HARARE - Zimbabwe has gazetted the retail price for Diesel 50 (D50) at $1,22 per litre as the country moves to phase out on high sulphur diesel - Diesel 500 (D500) by May 2018.

Diesel 50 is a low sulphur diesel that contains 50 parts per million (ppm) sulphur, which is lower than the regular diesel used in Zimbabwe that contains 500 ppm of sulphur.

The Zimbabwe Energy Regulatory Authority (Zera) said following the ban of the importation of D500 in a move anticipated to result in the country using cleaner fuel, most retailers are off-loading their last D500 stocks in preparation for the exclusive D50 retail.

“The retail price for the week starting March 5, 2018 should not exceed $1,22 for all diesel…

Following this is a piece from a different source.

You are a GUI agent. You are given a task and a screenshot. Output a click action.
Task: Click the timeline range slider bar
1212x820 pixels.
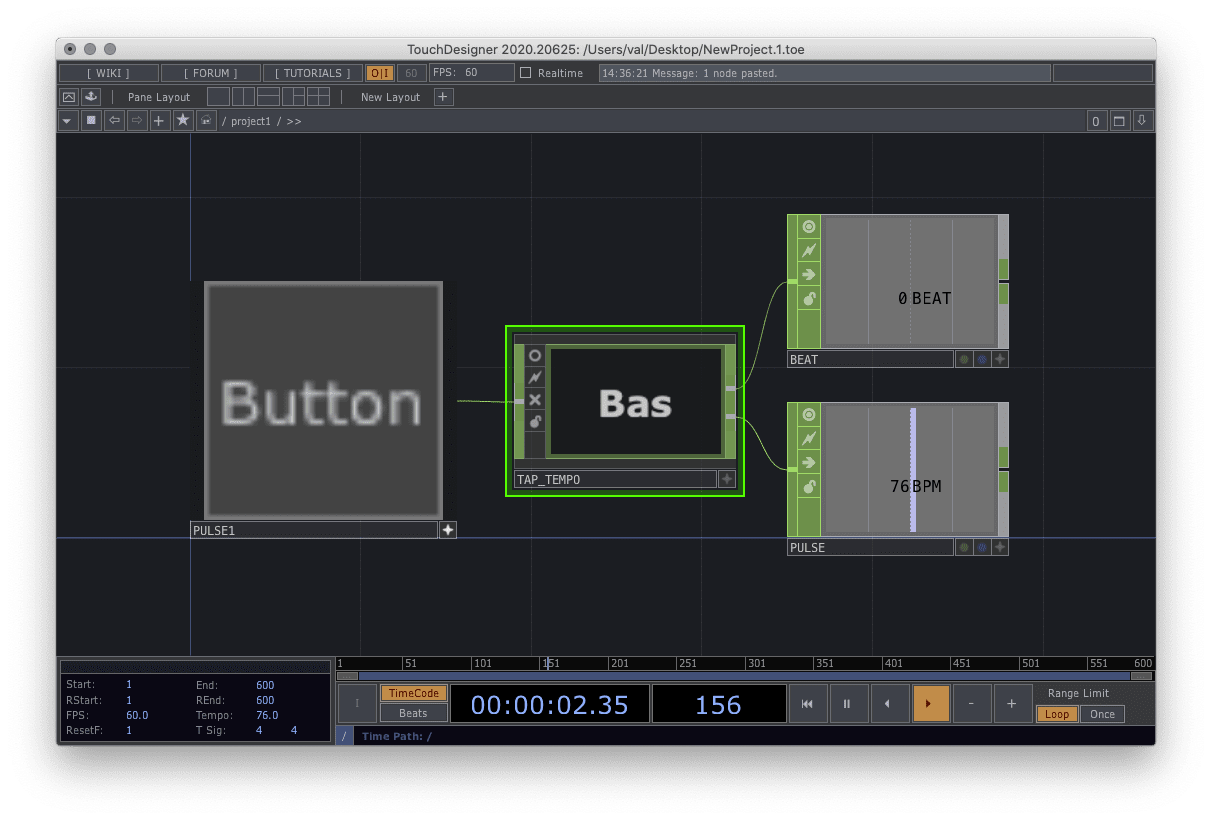[x=744, y=677]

“Compliance testing by Zera shows that the majority of fuel sites in the country are now selling D50 only, with a few sites selling the remaining stocks of D500 which are expected to be exhausted by April 30, 2018,” Zera said in a statement.

Last year, Zimbabwe imposed a ban on D500, with Zera initially announcing the country will have migrated to D50 by March 1, 2018.

Zimbabwe also missed a June 2017 deadline for the migration, with Zera saying the D500 ban would be effected as from March 1, 2018 with non-compliant firms facing possible prosecution.

In 2007, Zimbabwe moved from Diesel 5000 to Diesel 500.

According to Zera chief executive Gloria Magombo reduction of sulphur in fuels will benefit the motoring public as well as the environment; given that the present diesel variation being used in Zimbabwe has high pollutants.

“This will benefit the country in three major ways. These all evolve around environmental benefits, the motorist whose vehicle will be using the fuel as well as the vehicle’s internal system such as the exhaust system…

Magombo pointed out that after the adoption of Diesel 50, the country will then migrate to Diesel 10, a move expected to be completed by 2020. Diesel 50 — used world-wide in most developed countries including neighbouring countries like South Africa and Botswana — has proved more expensive than the regular diesel.

However, the market has since recorded a reduction in D50 prices recently.

“The reduction of D50 prices in the market is a result of use of the cheaper pipeline transportation of D50 into the country as opposed to rail.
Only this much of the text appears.